First, he made the 125 passengers comfortable as the locomotive pulled seven cars south toward Hinckley. Unbeknown to Blair and the others, two forest fires were merging into a deadly firestorm down the tracks.
"An affable, round-faced young man with a pencil-thin mustache, Blair was probably the only African-American on the train," according to Daniel Brown's 2006 book, "Under a Flaming Sky."
Born in 1853 in Arkansas, possibly into slavery, Blair spent the next seven hours calmly handing out wet towels so passengers and fleeing survivors could cover their faces as the train cars became engulfed in flames. His hands swollen and blistered, Blair sprayed down passengers with fire extinguishers as they climbed out of the burning train at Skunk Lake — a marshy, mucky swamp 18 inches deep where 300 people survived a few miles north of Hinckley.
"Splashing water onto children too frightened to move," Brown details how Blair led those still alive to the muddy water to bathe their eyes and burns before dragging them back near the burning coal car for warmth when the fire finally gave way to a chilly night.

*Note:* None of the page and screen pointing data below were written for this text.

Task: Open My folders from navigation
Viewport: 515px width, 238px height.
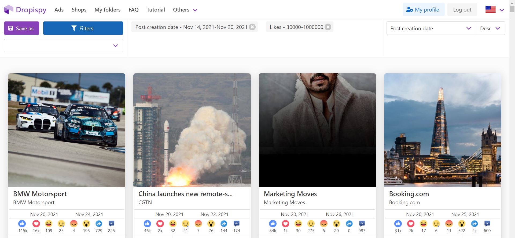Action: tap(107, 10)
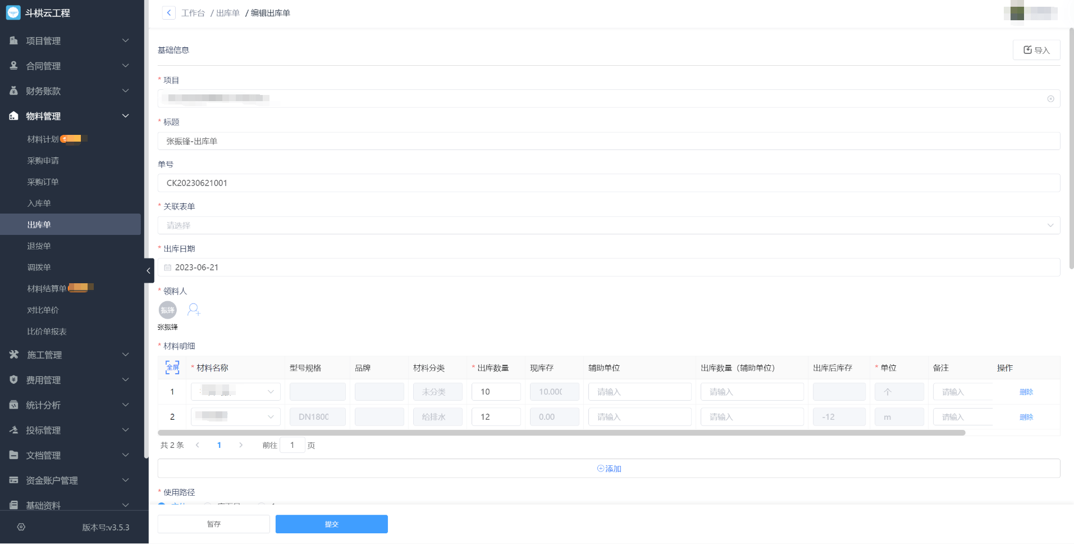Click the materials table horizontal scrollbar
The image size is (1074, 544).
click(x=561, y=433)
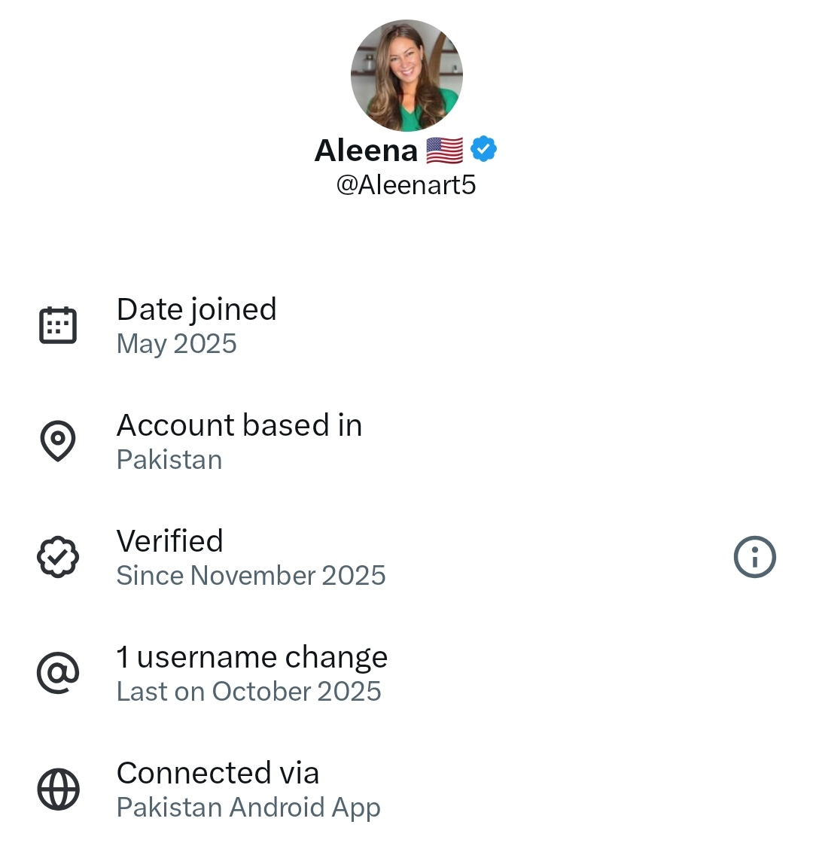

At least 418 people died 125 years ago during the Hinckley fire, which scorched more than 300,000 acres and consumed the nearby lumber communities of Sandstone, Mission Creek, Miller, Partridge and Pokegama. The death toll, far greater than the Chicago fire 23 years earlier, would have been even worse without Blair's calm heroics.
"The train's porter, John Blair, was the one who first mentioned the water's nearness and pointed out that we should get down in" Skunk Lake, one passenger said in an 1894 account translated from Swedish.
Another passenger, quoted in an 1895 publication, said Blair "stood at his post in the burning car passing water as coolly and collectedly as if he were on a summer excursion. He stood there … until the last passenger was safe."